** Opening Records for the exercise block **
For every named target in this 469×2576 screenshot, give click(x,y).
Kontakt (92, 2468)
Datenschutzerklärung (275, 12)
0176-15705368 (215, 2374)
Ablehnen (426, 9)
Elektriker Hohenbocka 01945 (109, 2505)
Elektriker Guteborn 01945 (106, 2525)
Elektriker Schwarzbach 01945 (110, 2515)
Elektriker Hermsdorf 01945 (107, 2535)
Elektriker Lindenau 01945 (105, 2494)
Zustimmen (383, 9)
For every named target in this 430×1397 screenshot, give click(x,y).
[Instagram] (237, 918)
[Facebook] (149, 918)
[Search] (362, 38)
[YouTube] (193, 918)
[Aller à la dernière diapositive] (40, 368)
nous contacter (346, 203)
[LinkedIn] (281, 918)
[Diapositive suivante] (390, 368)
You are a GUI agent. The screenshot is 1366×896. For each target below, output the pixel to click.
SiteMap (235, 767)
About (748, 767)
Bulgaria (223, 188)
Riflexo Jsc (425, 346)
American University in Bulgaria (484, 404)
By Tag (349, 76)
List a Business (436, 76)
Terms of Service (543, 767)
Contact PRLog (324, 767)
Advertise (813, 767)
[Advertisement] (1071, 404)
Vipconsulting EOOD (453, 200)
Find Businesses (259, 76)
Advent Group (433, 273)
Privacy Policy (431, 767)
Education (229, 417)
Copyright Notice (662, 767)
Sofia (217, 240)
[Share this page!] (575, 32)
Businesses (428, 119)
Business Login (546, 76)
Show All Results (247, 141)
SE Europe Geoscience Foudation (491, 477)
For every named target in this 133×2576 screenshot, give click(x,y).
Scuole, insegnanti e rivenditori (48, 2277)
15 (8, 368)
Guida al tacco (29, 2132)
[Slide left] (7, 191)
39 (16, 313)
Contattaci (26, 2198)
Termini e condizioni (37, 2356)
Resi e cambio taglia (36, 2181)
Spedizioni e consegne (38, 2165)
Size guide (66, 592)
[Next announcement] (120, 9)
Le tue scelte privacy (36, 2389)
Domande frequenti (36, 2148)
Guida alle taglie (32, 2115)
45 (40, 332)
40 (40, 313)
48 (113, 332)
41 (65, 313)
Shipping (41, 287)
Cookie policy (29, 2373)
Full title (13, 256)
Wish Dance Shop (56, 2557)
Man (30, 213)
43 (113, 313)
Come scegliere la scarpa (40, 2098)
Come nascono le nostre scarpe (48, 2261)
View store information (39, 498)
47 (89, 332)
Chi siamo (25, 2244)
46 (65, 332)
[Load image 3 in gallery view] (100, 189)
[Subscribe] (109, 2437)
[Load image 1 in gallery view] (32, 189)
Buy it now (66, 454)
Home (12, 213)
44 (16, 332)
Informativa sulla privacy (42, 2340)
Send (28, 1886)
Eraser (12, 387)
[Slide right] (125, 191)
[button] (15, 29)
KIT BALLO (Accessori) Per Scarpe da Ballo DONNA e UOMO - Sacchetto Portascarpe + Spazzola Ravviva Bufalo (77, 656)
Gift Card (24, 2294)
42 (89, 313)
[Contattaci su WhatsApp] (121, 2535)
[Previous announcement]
** Closing Records for the exercise block **
Problem description: A verbatim transcription is needed of the lines above, starting at the line with "Full title (13, 256)" and ending at the line with "44 (16, 332)", both included, and of nothing else.

Solution:
Full title (13, 256)
Wish Dance Shop (56, 2557)
Man (30, 213)
43 (113, 313)
Come scegliere la scarpa (40, 2098)
Come nascono le nostre scarpe (48, 2261)
View store information (39, 498)
47 (89, 332)
Chi siamo (25, 2244)
46 (65, 332)
[Load image 3 in gallery view] (100, 189)
[Subscribe] (109, 2437)
[Load image 1 in gallery view] (32, 189)
Buy it now (66, 454)
Home (12, 213)
44 (16, 332)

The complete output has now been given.